▶ [TEXTE À LIRE]
“ Étendre le périmètre d'analyse du Big Data à la périphérie des réseaux industriels”

[TRIBUNE de Philippe Reiber, ANALOG DEVICES] Le succès des composants conformes à la norme 10Base-T1L permet aux fabricants d'équipements industriels d'entreprendre le développement de nouveaux produits destinés à l'Ethernet industriel. Bénéficiant de l'appui d’un consortium d'entreprises qui la soutiennent, cette norme réunit de solides arguments pour supplanter les interfaces 4-20 mA et HART, et accélérer l'adoption du concept Industrie 4.0, comme l’explique ici en détail Philippe Reiber, directeur général d'Analog Devices pour l'Europe du Sud, en charge des comptes stratégiques Aéronautique et Espace pour la région EMEA....

Ratifiée en novembre 2019, la norme IEEE 802.3cg met à la disposition des exploitants d'usines une nouvelle approche radicalement différente pour connecter les appareils en périphérie du réseau, les libérant ainsi des restrictions propres aux infrastructures historiquement bâties sur le protocole de communication HART et les boucles de courant 4-20 mA. La norme 802.3cg, également désignée 10Base-T1L, est l'une des couches physiques du réseau Ethernet industriel. Elle permet de supprimer les barrières qui séparent les dispositifs opérationnels élémentaires chargés d'assurer un service de première ligne dans les usines ou les installations industrielles, comme les capteurs, vannes, actuateurs et autres commandes, et les données de l'entreprise, véritable vivier de bits et d'octets qui constitue le poumon de la nouvelle usine connectée, la “smart factory”.

La norme de connectivité 10Base-T1L réunit ainsi les avantages nécessaires pour jouer un rôle de catalyseur dans le processus de transformation vers une exploitation industrielle axée sur les données et l'analytique, une tendance connue sous le nom d'Industrie 4.0. Pour autant, les ingénieurs industriels doivent-ils envisager de remplacer dès à présent leurs systèmes traditionnels 4-20 mA ou HART par une infrastructure 10Base-T1L, en dépit de la relative jeunesse de la norme 802.3cg ?

▶ [OBJECTIF A]
Quels dispositifs opérationnels de première ligne la tribune sur la norme 10Base-T1L donne-t-elle en exemple ?
▶ [OBJECTIF B]
Reproduisez à l'identique le passage de la tribune sur la norme 10Base-T1L situé entre "La norme de" et "norme 802.3cg ?", ces deux bornes comprises.

▶ [EXTRAIT DES DONNÉES]
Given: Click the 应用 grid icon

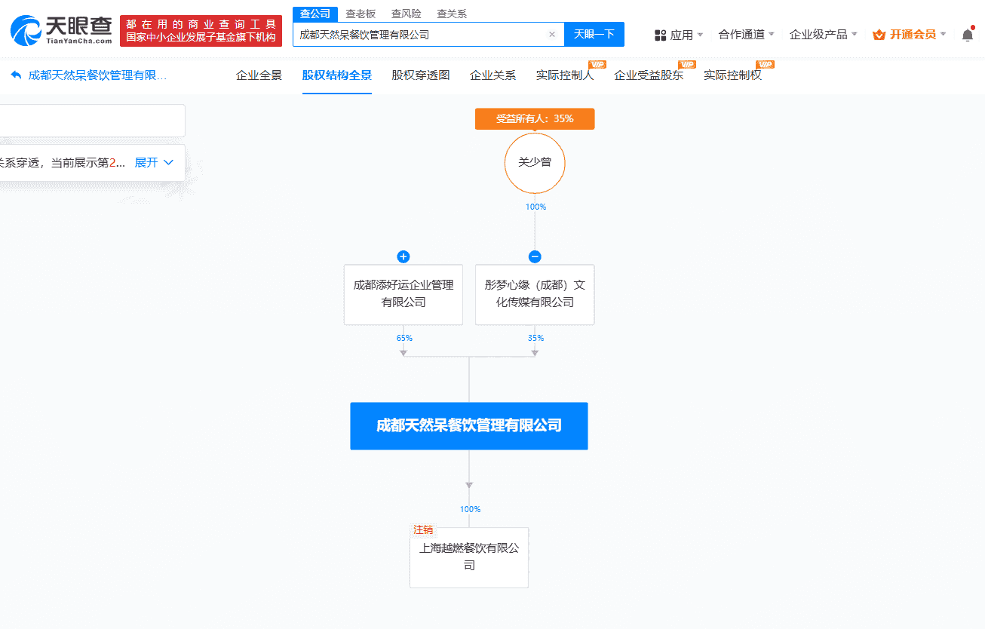Looking at the screenshot, I should click(x=660, y=35).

▶ [RÉSULTAT FINAL A]
- capteurs
- vannes
- actuateurs
- commandes

▶ [RÉSULTAT FINAL B]
La norme de connectivité 10Base-T1L réunit ainsi les avantages nécessaires pour jouer un rôle de catalyseur dans le processus de transformation vers une exploitation industrielle axée sur les données et l'analytique, une tendance connue sous le nom d'Industrie 4.0. Pour autant, les ingénieurs industriels doivent-ils envisager de remplacer dès à présent leurs systèmes traditionnels 4-20 mA ou HART par une infrastructure 10Base-T1L, en dépit de la relative jeunesse de la norme 802.3cg ?